2.2.1. Spectral Angular Distance (SAD)

Spectral Angular Distance (SAD) describes the angular distance between two vectors, this is estimated by computing the cosine of the angles between the actual and the estimated endmembers [63].

The SAD between two spectra:

U = {(U_{i}, . . ., U_{R})}^{T}

and

V = {(V_{i}, . . ., V_{R})}^{T}

is defined as

S A D (U, V) = c o s^{- 1} (\frac{\sum_{i = 1}^{R} U_{i} V_{i}}{∥ U ∥ ∥ V ∥})

(3)

where R is the number of bands and

∥ U ∥ ∥ V ∥

are the modules of the vectors. Here, we compute the SAD between all pixels within the window W and use the minimum and maximum values respectively.

2.2.2. Covariance Matrix

The Covariance matrix proposes a way of fusing multiple spectra that are correlated. The variance of each spectra are represented by the diagonal values of the covariance matrix while the non-diagonal values represent the correlation [64]. The covariance matrix is defined by the following equation:

C = \frac{1}{R - 1} \sum_{i = 1}^{R} (X_{i} - μ_{i}) {(X_{i} - μ_{i})}^{T}

(4)

where

μ_{i}

is the mean vector of all pixels in band i and

X_{i}

is the vector containing all pixel values in band i within window W.

2.2.3. Nonlinearity Parameter

The non-linearity parameter, b as computed to a window, is a parameter which quantifies the levels of nonlinearity in a pixel, given as:

b = \sum_{i = 1}^{L} \sum_{j = i + 1}^{L} a_{i} a_{j} m_{i} ⊙ m_{j} + n

(5)

where ⊙ is the Hadamard (term by term) product operation,

a_{i}

and

a_{j}

are the abundance reflectance spectra of endmembers i and j and L is the number of endmembers.

2.3. Learning

An Artificial Neural Network was used to predict the best method when switching between linear and nonlinear spectral unmixing.

The data for the Artificial Neural Networks were divided into 3 categories, namely: training, validation and testing sets.

The training set is used to fit the parameters of the classifier.
Validation set is used to minimize over-fitting (i.e., verifying the accuracy of the training data) over some untrained data by the networks, while
testing sets are used to test the final solution in order to confirm the actual predictive power of the network [65].
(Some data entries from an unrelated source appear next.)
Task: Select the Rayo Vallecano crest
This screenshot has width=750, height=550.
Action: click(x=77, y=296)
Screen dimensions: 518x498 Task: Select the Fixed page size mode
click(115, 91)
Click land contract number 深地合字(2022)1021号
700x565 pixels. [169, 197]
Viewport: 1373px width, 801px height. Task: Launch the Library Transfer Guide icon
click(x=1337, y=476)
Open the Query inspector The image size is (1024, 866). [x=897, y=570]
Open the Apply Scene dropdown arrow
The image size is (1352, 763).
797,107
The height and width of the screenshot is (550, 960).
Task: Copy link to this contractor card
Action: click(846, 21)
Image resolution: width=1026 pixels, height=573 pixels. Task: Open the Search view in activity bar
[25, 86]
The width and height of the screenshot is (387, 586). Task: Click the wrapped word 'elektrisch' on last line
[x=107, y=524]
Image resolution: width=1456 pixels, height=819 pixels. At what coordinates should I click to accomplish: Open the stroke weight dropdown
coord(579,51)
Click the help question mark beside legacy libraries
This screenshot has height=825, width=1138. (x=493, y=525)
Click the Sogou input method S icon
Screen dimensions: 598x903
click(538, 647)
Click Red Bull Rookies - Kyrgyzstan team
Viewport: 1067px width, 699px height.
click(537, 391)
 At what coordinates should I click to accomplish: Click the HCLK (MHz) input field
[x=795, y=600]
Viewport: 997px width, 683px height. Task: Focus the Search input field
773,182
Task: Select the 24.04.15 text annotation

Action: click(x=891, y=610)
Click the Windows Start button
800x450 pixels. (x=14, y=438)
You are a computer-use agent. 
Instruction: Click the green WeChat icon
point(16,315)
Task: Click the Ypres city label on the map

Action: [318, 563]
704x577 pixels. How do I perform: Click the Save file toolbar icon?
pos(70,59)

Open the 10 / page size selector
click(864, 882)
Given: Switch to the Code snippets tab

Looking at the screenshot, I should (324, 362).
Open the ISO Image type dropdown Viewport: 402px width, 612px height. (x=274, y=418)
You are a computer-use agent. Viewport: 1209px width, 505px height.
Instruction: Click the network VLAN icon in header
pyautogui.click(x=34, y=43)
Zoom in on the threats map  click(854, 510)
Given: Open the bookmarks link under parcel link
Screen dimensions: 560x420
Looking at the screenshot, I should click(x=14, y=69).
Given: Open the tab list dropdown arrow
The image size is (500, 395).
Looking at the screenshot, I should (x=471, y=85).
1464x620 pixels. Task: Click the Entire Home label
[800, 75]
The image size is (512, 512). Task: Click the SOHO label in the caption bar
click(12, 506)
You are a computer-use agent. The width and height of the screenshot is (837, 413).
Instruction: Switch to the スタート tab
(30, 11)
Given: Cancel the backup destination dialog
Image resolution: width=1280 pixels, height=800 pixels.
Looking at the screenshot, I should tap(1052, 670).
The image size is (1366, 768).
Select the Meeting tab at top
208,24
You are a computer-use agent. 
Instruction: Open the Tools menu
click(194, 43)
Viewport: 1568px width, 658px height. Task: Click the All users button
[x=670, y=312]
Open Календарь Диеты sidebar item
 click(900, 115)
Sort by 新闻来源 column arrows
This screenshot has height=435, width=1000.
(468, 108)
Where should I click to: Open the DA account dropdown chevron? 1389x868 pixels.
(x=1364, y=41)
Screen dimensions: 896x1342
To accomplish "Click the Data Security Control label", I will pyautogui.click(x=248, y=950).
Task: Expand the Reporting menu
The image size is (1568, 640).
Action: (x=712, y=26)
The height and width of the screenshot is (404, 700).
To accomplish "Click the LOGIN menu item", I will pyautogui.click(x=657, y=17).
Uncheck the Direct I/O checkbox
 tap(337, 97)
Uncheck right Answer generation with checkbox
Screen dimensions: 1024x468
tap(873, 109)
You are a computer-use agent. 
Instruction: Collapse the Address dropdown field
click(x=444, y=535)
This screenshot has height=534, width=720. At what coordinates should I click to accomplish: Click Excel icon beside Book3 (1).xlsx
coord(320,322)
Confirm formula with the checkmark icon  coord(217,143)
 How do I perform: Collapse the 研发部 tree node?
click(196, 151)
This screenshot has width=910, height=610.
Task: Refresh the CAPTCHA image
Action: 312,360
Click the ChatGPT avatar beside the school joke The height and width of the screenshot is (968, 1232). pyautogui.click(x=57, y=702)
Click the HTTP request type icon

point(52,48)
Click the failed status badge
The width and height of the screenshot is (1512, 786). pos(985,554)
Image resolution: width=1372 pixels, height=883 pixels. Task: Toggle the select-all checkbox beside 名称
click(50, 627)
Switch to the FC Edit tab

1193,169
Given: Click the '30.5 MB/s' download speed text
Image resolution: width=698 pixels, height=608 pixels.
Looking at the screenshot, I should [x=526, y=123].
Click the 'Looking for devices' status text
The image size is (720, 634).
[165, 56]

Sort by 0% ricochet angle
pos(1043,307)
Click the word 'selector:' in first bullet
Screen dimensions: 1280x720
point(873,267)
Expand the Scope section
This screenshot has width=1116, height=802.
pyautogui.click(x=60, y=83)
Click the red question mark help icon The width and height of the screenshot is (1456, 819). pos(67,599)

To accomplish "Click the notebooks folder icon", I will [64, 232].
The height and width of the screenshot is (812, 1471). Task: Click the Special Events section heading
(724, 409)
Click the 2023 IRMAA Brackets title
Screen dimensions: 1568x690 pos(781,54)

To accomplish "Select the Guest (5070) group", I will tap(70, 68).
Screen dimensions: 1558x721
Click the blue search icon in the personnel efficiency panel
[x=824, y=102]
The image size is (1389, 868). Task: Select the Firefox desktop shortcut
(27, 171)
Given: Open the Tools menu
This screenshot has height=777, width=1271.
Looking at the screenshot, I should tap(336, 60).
The networks were trained with scale conjugate gradient back propagation because it has proven to be efficient and produce accurate results [66,67,68] . The back propagation procedure simply adopts the chain rule derivative [69], this is achieved where the gradient of the objective with respect to the input module, is computed backwards from the output module [69,70]. This was considered due to its performance in updating the weight and bias values according to the scaled conjugate gradient; the training stops when certain conditions are met such as the maximum number of epochs is reached, maximum amount of time is exceeded, performance is minimized to the goal and the validation performance has increased more than the maximum it recorded [65]. We expect that the linear model will perform better if neighborhood pixels are similar, on the other hand, when the pixel have multiple interactions, we expect higher diversity in the pixels.

The neural networks have 3 layers namely: input, hidden and output layers. The input layer has 12 nodes when using a

3 \times 3

window corresponding to the vicinity parameters as described in Section 2.2 (min. SAD, max. SAD,

c_{1}

,

c_{2}

,

c_{3}

.....

c_{9}

, b); the hidden layer has 10 nodes while the output layer has 1 node. The output layer provides the decision between linear and non-linear unmixing models.

3. Experimental Setup and Results

3.1. Data Description

3.1.1. Simulated Data

A simulated dataset of images of size

36 \times 36

pixels and 224 channels was generated with abundances computed according to a Dirichlet distribution with 21 endmembers. The spectral signatures of the endmembers are mineral reflectance with 224 bands from the ENVI spectral library [15]. Additionally, a nonlinearity co-efficient was added ranging between

[0, 1]

these parameters were tuned accordingly with different numbers of endmembers ranging from 3 to 9. The images were corrupted with Random Gaussian noise with Signal to Noise Ratio (SNR) 10 dB, 30 dB and 50 dB respectively. Figure 1 show the spectral reflectance of endmembers of the simulated data.

3.1.2. Real data

Samson Data

Samson data is a hyperspectral data owned by Oregon State University provided by WeoGeo [71], which is a push broom visible to near infrared sensor. The pixel responses are captured by 156 bands in the spectral range of 401 nm–889 nm with resolution up to

3.13

nm. The data has 952 scan lines with 952 pixels in each line. For this experiment a subset of the image covering

95 \times 95

pixels was used, which is comprised of three endmembers i.e., soil, tree and water. Figure 2 shows the spectral reflectance of endmembers of the Samson data.

Jasper Ridge

Jasper Ridge is a hyperspectral data cube recorded by AVIRIS over the standard scene of the Jasper Ridge, a biological reserve in California. The dataset consist of

512 \times 614

pixels recorded in 224 channels ranging from 380 nm to 2500 nm. The data has a spectral resolution of 9.46 nm. In this experiment, a subset of

100 \times 100

pixels was used from the original image and 198 bands were selected after removing those bands with atmospheric effects and dense water vapor. There are four main endmembers in this image: road, soil, water and tree [71]. Both datasets and corresponding abundance ground truth are available at [71], and are used as a benchmark to test classification and unmixing algorithms. Figure 3 show the spectral reflectance of endmembers of the Jasper Ridge data.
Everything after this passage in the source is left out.